▶ _AUFGABEN_
[a] Was taten die Männer laut dem Bericht über das Verhör, um die Elektrostöße noch wirksamer zu machen?
[b] Schreib aus dem Bericht über das Verhör den Abschnitt von "Am nächsten Tag" bis einschließlich "er ohnmächtig wurde." ab.

Am nächsten Tag ging das Verhör weiter. Diesmal stellten die Russen keine Fragen. Drei Männer fesselten seine Hände und befahlen ihm, sich in die Ecke zu setzen. Sie klemmten ihm Drähte um die Ohren. Sayapin sagt, der erste Stromschlag sei so heftig gewesen, dass er ohnmächtig wurde.

Als er zu sich kam, war alles verschwommen. Sie sagten: "Sag uns alles!" – aber er wusste nicht, was er ihnen erzählen sollte. Sie verkabelten seine Zehen, Finger, Lippen und seine Genitalien. Um die Elektrostöße noch effektiver zu machen, befeuchteten sie seine Haut an den Kontaktpunkten. "Das Unerträgliche beim Foltern war nicht mal der Schmerz, sondern die reine Verzweiflung, dass es nie aufhören wird. Ich hatte nur den Wunsch, zu sterben."

▶ _GESAMMELTE DATEN_
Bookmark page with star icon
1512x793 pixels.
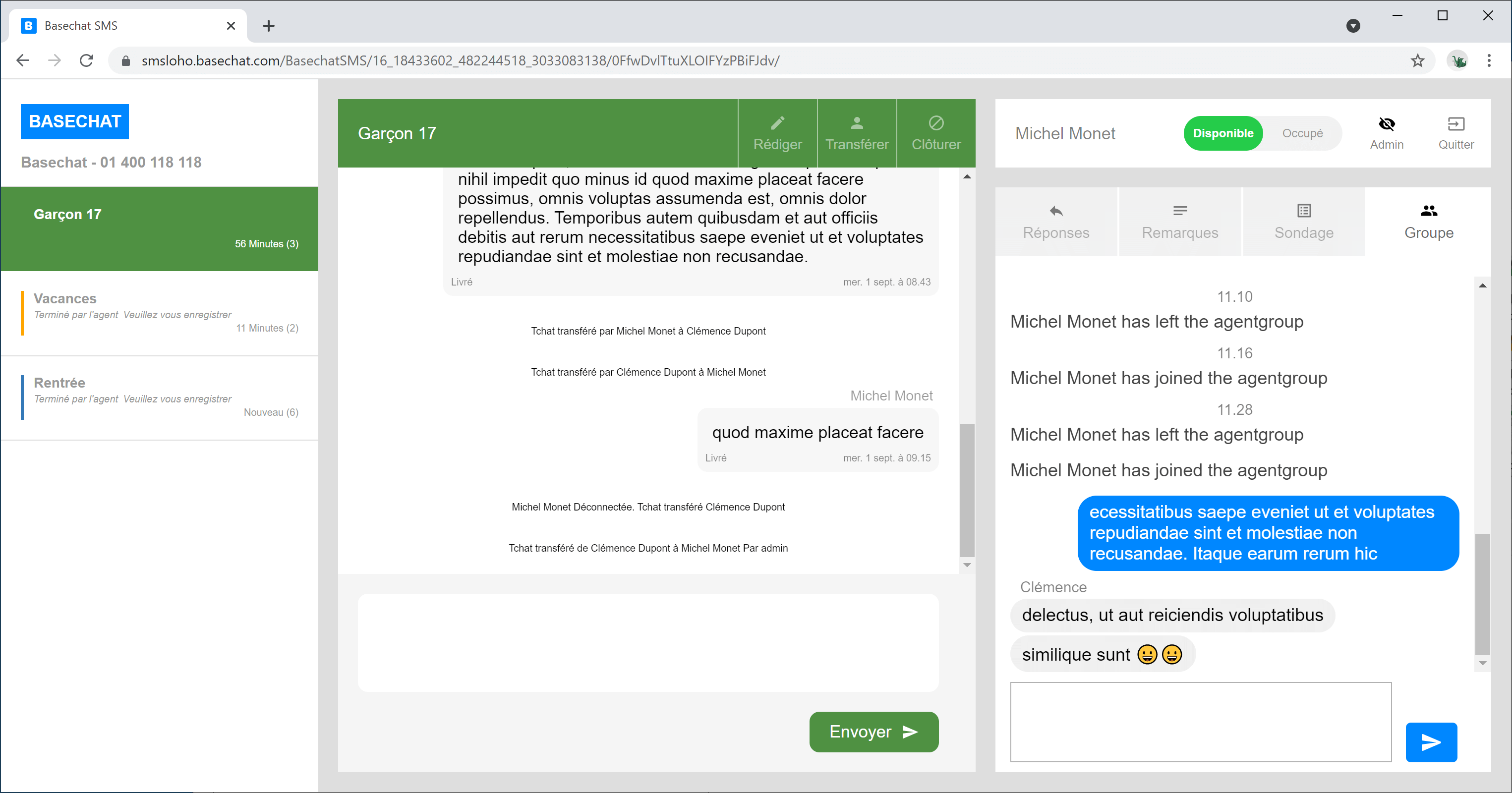pyautogui.click(x=1417, y=60)
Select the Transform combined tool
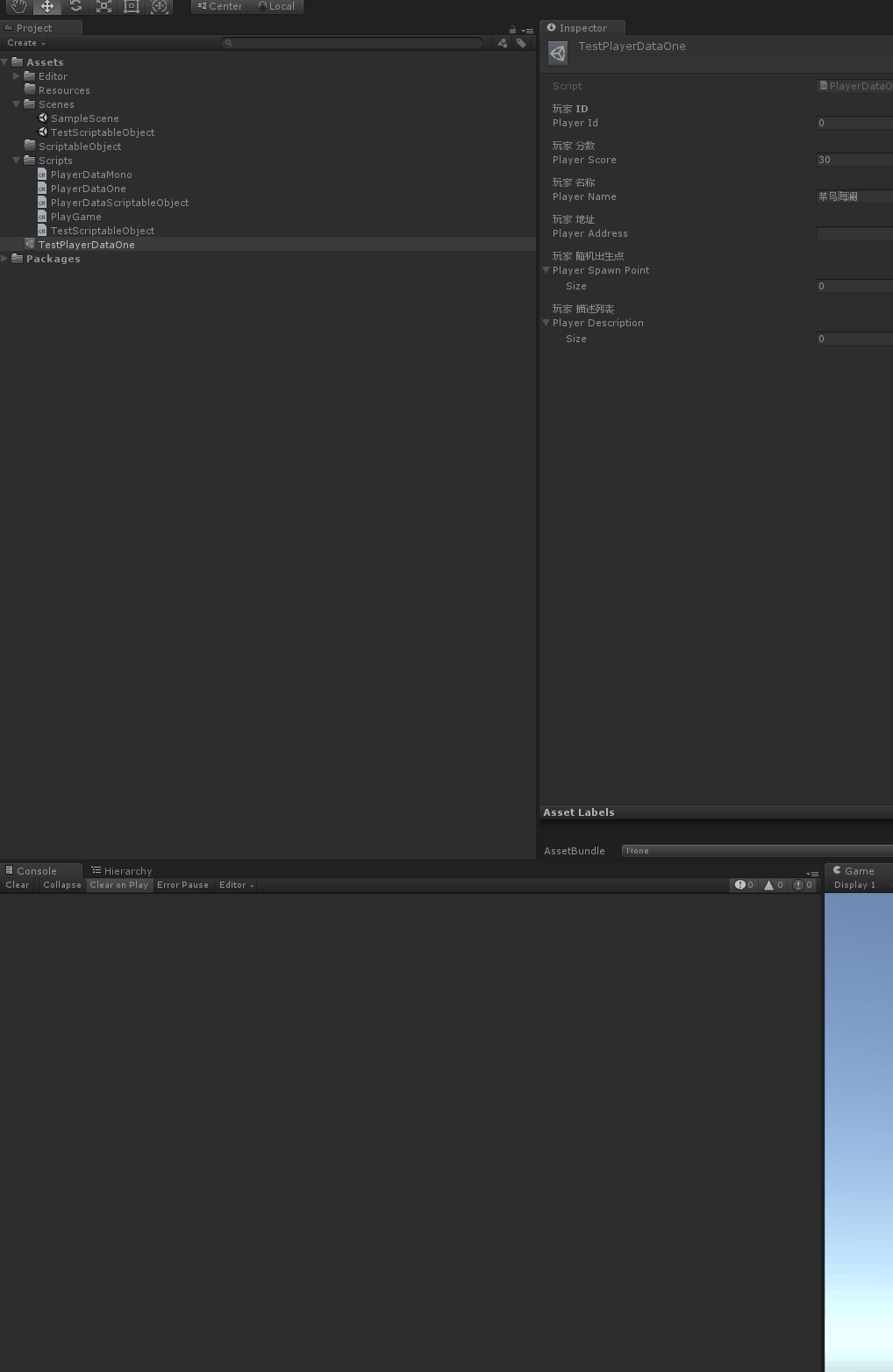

▶ _LÖSUNGEN_
[a] Sie befeuchteten seine Haut an den Kontaktpunkten.

[b]
Am nächsten Tag ging das Verhör weiter. Diesmal stellten die Russen keine Fragen. Drei Männer fesselten seine Hände und befahlen ihm, sich in die Ecke zu setzen. Sie klemmten ihm Drähte um die Ohren. Sayapin sagt, der erste Stromschlag sei so heftig gewesen, dass er ohnmächtig wurde.